Pixel coordinate grounding data
---+---

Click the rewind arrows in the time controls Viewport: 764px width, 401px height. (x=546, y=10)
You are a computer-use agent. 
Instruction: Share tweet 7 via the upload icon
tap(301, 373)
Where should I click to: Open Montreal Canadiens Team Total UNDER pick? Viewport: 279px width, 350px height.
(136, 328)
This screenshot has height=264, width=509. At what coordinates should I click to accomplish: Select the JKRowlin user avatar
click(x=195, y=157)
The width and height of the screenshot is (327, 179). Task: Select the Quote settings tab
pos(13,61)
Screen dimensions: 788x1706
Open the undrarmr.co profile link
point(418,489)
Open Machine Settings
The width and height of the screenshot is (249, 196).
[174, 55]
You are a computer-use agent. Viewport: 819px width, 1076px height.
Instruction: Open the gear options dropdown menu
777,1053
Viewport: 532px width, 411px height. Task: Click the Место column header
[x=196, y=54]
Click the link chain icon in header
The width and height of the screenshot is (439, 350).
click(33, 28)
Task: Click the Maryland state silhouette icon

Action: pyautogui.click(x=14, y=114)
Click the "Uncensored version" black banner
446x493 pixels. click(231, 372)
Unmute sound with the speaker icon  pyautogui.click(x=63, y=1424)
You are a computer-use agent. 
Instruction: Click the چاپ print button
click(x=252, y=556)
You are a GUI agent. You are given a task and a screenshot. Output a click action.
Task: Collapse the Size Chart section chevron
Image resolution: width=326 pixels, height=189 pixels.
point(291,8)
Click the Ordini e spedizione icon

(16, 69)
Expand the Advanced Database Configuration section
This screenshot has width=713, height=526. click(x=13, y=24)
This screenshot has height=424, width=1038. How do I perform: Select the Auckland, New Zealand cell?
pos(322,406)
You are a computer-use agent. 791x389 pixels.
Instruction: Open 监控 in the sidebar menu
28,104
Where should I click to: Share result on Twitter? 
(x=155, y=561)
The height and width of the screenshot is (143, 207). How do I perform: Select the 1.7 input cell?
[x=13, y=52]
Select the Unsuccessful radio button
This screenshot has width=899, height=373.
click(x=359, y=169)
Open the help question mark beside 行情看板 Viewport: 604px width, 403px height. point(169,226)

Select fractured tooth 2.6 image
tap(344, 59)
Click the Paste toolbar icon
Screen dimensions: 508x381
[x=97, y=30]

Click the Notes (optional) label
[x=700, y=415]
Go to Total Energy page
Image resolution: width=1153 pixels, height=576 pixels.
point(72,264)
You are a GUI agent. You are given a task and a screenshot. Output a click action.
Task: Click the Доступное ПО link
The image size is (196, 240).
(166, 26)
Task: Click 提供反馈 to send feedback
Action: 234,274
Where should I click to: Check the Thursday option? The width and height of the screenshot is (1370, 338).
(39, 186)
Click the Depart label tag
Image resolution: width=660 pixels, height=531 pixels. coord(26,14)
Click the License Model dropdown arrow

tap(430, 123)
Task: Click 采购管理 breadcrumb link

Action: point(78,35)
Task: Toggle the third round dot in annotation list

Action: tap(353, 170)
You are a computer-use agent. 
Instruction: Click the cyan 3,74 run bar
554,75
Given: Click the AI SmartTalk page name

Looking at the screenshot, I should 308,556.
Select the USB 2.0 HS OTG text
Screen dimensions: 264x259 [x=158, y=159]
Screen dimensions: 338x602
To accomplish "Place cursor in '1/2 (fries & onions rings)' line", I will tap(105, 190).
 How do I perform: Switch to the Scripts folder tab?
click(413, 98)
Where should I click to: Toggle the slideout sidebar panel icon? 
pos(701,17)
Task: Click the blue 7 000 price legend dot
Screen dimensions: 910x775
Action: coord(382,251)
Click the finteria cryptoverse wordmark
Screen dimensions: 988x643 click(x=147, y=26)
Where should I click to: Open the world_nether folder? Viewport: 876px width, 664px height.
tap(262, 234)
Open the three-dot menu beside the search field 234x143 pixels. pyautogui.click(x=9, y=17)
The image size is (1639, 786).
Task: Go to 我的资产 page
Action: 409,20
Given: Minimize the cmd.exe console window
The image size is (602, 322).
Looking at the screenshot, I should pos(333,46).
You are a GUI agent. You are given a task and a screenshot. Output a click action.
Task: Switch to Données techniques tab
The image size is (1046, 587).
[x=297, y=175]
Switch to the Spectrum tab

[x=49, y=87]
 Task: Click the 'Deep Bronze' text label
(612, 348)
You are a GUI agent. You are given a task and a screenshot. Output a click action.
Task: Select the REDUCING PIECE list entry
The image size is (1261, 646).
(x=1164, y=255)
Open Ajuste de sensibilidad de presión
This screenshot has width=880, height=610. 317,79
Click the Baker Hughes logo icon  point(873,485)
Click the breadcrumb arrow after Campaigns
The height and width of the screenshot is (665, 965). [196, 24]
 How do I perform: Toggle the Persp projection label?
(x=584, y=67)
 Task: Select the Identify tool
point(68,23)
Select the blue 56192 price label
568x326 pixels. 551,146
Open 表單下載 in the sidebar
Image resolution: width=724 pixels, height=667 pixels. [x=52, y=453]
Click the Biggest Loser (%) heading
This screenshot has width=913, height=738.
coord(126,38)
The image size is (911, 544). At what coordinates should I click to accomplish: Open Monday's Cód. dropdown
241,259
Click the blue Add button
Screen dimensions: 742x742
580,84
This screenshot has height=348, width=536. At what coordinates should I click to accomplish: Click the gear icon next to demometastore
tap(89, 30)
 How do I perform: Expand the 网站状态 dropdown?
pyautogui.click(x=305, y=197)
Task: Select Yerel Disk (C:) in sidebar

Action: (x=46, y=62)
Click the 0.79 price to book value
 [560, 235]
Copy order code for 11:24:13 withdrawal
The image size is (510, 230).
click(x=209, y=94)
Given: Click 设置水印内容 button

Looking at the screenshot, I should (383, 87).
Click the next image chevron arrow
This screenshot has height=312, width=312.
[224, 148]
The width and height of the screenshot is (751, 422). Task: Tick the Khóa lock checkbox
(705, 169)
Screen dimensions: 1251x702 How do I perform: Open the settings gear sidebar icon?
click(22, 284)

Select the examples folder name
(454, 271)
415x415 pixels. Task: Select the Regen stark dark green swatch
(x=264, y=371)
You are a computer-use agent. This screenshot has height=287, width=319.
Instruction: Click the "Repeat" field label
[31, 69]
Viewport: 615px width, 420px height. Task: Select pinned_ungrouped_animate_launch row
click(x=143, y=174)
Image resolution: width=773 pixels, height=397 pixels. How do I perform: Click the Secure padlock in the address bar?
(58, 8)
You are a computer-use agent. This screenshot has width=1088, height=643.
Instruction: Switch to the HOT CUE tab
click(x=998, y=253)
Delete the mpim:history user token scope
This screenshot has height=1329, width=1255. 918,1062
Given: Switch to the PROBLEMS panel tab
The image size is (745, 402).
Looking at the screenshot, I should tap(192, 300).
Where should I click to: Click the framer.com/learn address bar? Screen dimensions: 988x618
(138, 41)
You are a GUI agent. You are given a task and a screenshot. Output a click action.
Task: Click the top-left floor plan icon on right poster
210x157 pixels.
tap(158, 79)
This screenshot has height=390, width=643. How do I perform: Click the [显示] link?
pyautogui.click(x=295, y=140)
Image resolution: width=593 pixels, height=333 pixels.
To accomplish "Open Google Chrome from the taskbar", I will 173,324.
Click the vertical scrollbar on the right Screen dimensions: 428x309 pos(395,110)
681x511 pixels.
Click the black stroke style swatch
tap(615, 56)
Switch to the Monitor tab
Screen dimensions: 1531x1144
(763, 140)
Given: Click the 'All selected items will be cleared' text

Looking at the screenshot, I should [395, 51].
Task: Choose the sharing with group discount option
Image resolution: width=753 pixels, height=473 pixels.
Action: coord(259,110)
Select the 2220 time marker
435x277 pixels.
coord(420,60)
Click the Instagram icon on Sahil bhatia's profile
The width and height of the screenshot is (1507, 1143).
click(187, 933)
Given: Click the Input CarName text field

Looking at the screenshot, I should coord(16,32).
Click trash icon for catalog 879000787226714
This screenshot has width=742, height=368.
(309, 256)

---+---

▸ **EXERCISE**
Every line in the records above that contains the word "right" should be copied out.

▸ **EXERCISE RESPONSE**
Task: Click the top-left floor plan icon on right poster
Click the vertical scrollbar on the right Screen dimensions: 428x309 pos(395,110)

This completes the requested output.